Thank you both, I'll replace the package.
Ok, I'll bring up this issue.
Do we have the context extended checkpoints also as non-converted HF models (i.e. normal rwkv models) available somewhere?
How does RWKV-7 behave past its training context length? Does state collapse still happen?
It can extrapolate. RWKV-7 trained with 4k context extrapolates to 32k+ #1083107245971226685 message
In the paper we have currently Long Context Experiments with PG19 dataset as well as single needle-in-the-haystack.
There is perhaps some kind of overfitting on short context phenomenon for the world models but not pile models that was reported by @iron parrot #1103039376184852622 message
From @paper dove :
I have a small suggestion. I saw RWKV-6C mentioned in the discussion, but people who are not familiar with the rwkv version may not understand what it means.
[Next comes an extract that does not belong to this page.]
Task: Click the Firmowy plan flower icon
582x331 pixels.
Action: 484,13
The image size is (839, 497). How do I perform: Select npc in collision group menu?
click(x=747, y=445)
Upgraded Finch (RWKV-6c) should be explained somewhere
Perhaps we can refer to the GoldFinch paper for this.
It is mentioned in the Additional Architecture Discussion Architecture Details Section
RWKV-6c is mentioned first time in the Method section 4.1.1 Weigh Preparation. I named it Upgraded Finch there and referred to the Additional Architecture Discussion where it is introduced under the same name in addition its version for now. Hope this makes it a bit more clear.
I don't think it's in the goldfinch paper - it was adapted from the ideas in that paper but ended up being a later designation by Blink for a RWKV6 variant that never was trained for anything much
It's not called Upgraded Finch anywhere in the world, so I don't think we should use that name here
Ah, ok.
iono maybe I did rename it 6c in GoldFinch? I don't think so tho - checking now
yeah in GoldFinch we had a version that included other changes called Finch-C2
its not Finch-C2 sorry
its Finch-C / v6c
there are differences, which is why I named the goldfinch version Finch-C2
Got it.
blink's internal designation is x060c
yeah
but yeah this isn't really described in any paper other than GoldFinch, which is where the idea for it came from
I'll take a look and add more descriptive content around it
Merged all lm_eval results files from benchmarks table 3 and table 4 per model. Parsed merged files, created a pandas dataframe with combined average accuracy across English and multilingual tasks, and plotted it with matplotlib.
i dont get it, this is just a merged combo of the existing two flops plots?
also why would you multiply tokens by params instead of calculating actual compute
Yeah, kinda. Just tinkering around to make concrete suggestions. It was just a simple quick approximation.
Perhaps scaling the dots size to parameter size might make it look more informative.
Here I multiplied parameters in billions with 100 and set as marker size.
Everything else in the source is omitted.